• [Task description]: After finding the line with "Task: Click the ルールを追加 button" in the entries below, retype exactly each line from there through the line with "The width and height of the screenshot is (832, 520).", including that final line.

(Material supplied)

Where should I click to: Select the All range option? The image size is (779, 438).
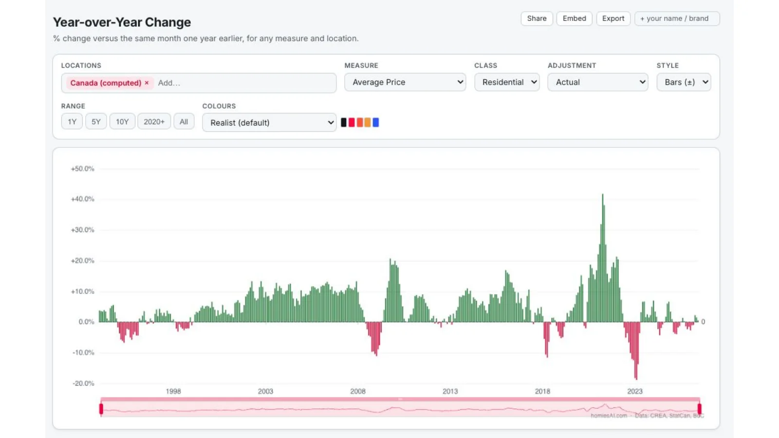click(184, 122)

(End Material supplied)
(Material supplied)

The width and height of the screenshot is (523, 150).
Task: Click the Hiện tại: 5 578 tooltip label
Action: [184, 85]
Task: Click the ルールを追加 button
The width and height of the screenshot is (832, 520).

(End Material supplied)

• [Task answer]:
Task: Click the ルールを追加 button
The width and height of the screenshot is (832, 520).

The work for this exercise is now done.